▶ [Some rows]:
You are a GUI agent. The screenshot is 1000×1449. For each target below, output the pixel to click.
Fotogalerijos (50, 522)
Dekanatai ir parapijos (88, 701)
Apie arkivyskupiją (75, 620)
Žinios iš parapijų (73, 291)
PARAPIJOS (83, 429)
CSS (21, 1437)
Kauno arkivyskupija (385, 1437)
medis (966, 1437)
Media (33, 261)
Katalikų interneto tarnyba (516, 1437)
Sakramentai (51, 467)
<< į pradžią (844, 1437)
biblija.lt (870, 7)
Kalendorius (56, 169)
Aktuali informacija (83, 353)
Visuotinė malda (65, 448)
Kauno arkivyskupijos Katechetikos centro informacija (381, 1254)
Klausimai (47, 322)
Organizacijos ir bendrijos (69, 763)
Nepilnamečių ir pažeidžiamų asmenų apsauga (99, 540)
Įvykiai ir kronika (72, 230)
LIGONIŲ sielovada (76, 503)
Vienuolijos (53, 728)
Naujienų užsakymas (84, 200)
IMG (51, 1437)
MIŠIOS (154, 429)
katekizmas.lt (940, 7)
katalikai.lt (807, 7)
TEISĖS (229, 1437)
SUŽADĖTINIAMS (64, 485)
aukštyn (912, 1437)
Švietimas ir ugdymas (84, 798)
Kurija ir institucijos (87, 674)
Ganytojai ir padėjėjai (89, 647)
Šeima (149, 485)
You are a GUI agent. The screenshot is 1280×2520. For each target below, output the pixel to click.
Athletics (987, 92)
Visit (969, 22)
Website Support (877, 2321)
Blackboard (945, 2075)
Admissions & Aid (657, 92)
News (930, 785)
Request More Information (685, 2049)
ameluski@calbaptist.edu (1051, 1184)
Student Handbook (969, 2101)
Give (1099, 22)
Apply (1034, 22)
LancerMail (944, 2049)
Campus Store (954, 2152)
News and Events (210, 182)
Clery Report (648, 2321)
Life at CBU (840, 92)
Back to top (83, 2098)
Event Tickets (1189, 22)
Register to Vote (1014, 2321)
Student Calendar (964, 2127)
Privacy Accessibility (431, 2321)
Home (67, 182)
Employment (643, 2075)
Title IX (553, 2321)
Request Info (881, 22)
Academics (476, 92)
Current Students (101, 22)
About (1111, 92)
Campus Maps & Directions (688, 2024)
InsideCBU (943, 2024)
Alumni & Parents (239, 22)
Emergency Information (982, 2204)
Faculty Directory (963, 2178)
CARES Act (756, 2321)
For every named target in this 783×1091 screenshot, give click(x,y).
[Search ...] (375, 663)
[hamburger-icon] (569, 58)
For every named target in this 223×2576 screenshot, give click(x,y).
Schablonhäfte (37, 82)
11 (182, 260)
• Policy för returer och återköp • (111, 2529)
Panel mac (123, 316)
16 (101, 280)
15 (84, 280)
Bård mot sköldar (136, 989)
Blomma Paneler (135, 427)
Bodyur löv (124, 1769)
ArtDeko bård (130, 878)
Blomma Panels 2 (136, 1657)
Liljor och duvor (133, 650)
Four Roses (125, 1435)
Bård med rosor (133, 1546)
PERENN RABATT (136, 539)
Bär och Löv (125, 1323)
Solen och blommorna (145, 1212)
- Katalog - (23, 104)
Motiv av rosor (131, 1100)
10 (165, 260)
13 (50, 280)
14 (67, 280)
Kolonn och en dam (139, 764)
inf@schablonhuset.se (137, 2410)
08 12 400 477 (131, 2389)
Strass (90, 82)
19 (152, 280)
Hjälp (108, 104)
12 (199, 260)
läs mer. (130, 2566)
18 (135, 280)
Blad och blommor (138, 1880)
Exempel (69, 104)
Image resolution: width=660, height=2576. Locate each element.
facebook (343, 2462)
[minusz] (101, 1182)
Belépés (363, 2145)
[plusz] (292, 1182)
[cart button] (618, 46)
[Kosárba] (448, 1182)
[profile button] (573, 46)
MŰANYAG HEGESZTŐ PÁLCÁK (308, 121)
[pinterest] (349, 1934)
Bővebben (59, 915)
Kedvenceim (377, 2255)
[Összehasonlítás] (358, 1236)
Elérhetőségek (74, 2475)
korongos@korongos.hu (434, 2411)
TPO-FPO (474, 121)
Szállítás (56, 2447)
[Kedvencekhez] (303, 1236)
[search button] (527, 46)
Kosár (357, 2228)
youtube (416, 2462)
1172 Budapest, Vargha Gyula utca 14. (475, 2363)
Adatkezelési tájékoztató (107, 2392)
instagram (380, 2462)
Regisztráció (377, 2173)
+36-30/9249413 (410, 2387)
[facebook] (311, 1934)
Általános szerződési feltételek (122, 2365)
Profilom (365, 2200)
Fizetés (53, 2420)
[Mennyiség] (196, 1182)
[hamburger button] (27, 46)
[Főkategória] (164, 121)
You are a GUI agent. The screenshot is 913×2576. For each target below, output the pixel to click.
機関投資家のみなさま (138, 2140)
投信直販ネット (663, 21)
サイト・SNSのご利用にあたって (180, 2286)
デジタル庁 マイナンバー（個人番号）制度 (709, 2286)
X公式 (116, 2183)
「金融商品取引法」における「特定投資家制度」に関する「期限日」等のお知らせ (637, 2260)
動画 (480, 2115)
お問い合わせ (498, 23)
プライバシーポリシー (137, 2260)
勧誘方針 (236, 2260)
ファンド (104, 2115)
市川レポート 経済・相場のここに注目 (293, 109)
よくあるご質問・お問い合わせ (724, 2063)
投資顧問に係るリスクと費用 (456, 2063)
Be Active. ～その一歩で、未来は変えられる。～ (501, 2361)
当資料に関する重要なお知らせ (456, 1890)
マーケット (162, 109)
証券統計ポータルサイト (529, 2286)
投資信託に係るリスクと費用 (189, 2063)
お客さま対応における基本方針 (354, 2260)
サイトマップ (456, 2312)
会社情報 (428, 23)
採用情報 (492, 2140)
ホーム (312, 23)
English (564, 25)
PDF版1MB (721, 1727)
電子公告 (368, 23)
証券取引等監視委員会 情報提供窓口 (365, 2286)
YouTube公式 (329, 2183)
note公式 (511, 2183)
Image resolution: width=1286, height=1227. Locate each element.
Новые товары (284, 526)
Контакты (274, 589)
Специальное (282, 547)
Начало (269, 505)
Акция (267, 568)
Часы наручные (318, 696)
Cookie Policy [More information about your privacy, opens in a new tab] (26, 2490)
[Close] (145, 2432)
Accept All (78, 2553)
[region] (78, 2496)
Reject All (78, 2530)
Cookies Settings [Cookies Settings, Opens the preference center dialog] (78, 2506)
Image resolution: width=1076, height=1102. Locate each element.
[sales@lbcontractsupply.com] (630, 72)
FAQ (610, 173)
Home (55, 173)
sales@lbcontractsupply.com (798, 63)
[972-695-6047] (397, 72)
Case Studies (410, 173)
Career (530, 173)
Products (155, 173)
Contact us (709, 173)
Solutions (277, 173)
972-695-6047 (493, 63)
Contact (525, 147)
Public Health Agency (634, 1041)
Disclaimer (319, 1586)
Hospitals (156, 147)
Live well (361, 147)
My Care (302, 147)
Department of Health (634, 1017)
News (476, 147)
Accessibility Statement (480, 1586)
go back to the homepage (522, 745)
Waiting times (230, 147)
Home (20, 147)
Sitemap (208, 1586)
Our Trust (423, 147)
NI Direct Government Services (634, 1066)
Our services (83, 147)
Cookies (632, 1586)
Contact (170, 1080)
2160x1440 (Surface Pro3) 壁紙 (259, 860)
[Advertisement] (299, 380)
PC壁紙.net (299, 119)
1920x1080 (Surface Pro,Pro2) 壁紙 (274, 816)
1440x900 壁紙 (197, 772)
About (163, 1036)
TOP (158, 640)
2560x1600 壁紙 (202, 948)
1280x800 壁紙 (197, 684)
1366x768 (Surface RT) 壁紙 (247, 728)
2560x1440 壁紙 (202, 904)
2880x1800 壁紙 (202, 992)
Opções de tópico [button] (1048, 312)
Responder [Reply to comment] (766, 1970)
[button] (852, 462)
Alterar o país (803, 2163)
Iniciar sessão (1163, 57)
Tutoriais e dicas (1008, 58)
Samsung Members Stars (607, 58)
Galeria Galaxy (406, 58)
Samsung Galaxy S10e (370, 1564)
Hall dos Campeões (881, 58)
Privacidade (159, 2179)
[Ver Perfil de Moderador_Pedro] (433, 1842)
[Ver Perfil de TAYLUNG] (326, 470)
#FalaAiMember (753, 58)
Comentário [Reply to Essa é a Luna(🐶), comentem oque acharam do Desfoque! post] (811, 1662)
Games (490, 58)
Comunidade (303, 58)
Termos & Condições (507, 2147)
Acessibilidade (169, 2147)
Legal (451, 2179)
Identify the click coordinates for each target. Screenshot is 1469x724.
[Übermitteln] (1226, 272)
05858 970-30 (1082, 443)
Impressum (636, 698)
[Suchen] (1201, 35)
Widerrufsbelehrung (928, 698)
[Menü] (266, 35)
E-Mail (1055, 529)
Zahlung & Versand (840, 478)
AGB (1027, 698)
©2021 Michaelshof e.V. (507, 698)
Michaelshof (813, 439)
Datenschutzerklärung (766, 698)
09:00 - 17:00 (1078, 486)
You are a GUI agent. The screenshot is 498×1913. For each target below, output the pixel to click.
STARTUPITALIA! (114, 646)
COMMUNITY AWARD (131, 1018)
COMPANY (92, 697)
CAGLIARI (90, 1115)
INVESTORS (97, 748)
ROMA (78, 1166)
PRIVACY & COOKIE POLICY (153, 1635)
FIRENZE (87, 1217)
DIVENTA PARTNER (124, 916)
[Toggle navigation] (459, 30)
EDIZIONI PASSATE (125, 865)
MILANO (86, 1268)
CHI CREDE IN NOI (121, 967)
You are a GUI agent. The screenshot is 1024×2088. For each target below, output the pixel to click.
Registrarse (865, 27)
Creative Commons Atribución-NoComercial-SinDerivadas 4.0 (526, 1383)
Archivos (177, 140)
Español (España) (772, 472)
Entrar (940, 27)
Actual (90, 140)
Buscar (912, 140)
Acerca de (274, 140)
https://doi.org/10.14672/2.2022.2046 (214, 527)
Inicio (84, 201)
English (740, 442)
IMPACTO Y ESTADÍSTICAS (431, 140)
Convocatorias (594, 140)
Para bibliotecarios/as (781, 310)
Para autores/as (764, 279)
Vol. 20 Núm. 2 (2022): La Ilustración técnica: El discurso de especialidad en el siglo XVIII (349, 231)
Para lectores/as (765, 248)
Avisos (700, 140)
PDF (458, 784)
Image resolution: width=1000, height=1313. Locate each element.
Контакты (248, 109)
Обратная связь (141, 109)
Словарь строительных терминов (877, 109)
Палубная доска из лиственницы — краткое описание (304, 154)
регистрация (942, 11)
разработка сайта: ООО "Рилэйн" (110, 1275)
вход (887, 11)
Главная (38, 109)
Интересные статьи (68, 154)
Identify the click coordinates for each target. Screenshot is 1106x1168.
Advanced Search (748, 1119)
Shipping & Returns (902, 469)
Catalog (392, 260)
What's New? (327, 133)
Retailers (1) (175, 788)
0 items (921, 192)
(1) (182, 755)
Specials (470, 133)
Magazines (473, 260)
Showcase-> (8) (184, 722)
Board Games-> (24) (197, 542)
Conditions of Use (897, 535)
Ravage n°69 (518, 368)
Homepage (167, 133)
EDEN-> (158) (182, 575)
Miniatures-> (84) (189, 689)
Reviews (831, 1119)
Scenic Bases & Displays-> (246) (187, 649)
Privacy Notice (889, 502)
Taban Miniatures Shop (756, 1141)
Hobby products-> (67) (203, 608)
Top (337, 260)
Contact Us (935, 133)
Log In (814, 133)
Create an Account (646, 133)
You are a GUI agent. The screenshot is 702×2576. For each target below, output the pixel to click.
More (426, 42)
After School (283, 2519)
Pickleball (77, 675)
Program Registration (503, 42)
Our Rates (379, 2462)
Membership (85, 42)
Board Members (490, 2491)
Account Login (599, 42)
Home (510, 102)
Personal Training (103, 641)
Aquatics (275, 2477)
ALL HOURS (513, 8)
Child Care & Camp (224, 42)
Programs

▶ [EXERCISE GOAL]: Extract the rows from the line with "Hospitals (156, 147)" up to and including the line with "2880x1800 壁紙 (202, 992)", copying each one unchanged.

▶ [REPLY TO THE TASK]:
Hospitals (156, 147)
Live well (361, 147)
My Care (302, 147)
Department of Health (634, 1017)
News (476, 147)
Accessibility Statement (480, 1586)
go back to the homepage (522, 745)
Waiting times (230, 147)
Home (20, 147)
Sitemap (208, 1586)
Our Trust (423, 147)
NI Direct Government Services (634, 1066)
Our services (83, 147)
Cookies (632, 1586)
Contact (170, 1080)
2160x1440 (Surface Pro3) 壁紙 (259, 860)
[Advertisement] (299, 380)
PC壁紙.net (299, 119)
1920x1080 (Surface Pro,Pro2) 壁紙 (274, 816)
1440x900 壁紙 (197, 772)
About (163, 1036)
TOP (158, 640)
2560x1600 壁紙 (202, 948)
1280x800 壁紙 (197, 684)
1366x768 (Surface RT) 壁紙 (247, 728)
2560x1440 壁紙 (202, 904)
2880x1800 壁紙 (202, 992)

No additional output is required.